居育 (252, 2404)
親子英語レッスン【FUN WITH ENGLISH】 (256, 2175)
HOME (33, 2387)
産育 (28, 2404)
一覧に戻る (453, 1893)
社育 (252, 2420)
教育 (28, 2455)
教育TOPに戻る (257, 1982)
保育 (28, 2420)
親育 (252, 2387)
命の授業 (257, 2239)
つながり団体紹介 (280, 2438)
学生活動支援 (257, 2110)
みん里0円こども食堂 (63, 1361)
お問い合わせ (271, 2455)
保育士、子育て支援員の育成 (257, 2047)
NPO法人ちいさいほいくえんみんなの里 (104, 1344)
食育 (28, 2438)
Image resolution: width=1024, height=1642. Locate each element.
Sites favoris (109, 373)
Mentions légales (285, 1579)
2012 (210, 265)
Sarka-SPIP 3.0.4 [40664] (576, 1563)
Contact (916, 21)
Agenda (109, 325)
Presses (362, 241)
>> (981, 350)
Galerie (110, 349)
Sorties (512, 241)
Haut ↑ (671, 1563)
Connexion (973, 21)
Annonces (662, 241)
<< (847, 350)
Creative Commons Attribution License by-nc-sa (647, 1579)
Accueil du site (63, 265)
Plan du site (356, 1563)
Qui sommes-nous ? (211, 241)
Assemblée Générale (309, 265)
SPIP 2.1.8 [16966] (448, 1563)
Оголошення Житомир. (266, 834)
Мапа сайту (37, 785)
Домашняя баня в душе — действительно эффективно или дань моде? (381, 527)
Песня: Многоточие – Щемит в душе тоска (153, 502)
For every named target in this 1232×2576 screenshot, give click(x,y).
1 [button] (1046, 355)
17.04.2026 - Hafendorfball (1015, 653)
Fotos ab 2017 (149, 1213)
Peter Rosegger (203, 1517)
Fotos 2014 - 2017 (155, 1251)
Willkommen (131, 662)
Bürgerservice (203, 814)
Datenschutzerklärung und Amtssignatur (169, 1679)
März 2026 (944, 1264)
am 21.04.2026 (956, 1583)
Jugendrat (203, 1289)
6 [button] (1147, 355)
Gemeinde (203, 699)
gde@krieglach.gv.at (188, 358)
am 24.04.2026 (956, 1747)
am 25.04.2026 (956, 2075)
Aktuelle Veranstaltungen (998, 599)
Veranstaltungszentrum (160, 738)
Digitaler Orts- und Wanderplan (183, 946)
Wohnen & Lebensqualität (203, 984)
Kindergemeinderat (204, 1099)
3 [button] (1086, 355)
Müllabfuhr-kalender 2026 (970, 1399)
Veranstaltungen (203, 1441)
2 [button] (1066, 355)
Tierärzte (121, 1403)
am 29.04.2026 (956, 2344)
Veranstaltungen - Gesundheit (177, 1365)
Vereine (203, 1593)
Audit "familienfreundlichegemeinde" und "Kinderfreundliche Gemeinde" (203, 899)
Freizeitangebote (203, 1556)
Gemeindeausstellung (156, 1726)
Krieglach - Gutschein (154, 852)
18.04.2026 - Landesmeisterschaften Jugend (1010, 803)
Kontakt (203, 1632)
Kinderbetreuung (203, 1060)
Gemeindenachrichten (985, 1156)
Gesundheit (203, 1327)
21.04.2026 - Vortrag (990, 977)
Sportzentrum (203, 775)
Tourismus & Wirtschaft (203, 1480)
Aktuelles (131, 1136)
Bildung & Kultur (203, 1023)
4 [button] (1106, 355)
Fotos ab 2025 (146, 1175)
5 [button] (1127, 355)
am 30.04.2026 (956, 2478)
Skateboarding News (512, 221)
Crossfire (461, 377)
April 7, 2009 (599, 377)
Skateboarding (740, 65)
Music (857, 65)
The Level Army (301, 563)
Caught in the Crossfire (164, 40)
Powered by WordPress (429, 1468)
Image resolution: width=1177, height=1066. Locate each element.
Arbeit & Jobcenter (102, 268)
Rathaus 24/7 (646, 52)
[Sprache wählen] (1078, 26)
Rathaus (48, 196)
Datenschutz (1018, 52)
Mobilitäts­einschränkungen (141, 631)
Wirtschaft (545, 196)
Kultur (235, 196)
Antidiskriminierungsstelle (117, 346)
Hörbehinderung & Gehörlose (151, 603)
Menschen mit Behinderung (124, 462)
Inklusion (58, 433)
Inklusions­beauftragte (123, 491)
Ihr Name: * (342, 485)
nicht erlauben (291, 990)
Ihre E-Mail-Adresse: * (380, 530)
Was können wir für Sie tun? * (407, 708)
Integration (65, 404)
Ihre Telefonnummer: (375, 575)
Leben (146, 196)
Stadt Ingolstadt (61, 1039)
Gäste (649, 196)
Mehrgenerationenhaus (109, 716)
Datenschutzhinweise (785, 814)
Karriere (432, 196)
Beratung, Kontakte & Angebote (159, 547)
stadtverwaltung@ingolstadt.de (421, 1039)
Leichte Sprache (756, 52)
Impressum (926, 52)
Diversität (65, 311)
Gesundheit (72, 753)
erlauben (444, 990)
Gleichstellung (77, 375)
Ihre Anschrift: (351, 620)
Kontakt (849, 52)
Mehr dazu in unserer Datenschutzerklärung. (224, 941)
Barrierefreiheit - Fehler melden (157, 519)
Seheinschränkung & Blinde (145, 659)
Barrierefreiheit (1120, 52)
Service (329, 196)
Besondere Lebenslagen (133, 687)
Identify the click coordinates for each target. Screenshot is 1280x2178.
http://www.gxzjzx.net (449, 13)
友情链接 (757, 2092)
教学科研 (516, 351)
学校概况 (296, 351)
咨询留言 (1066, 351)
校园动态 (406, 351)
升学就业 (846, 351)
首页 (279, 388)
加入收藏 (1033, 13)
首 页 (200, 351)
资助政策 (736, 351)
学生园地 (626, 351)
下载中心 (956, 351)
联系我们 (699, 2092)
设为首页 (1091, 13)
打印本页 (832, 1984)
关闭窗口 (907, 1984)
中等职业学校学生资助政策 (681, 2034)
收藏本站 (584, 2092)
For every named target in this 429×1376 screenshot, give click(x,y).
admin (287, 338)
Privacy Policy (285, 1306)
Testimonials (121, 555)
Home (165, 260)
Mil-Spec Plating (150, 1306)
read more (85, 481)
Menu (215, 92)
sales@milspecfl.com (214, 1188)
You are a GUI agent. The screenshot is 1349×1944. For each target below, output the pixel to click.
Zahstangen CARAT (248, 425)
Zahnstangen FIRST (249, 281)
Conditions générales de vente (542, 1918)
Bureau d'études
# # # # #
Work required: Which lines in the data above contain the string "every", with uppercase and lowercase treated as different? Copy each of those lines in full.

The answer:
For every named target in this 1232×2576 screenshot, give click(x,y).
For every named target in this 429×1376 screenshot, give click(x,y).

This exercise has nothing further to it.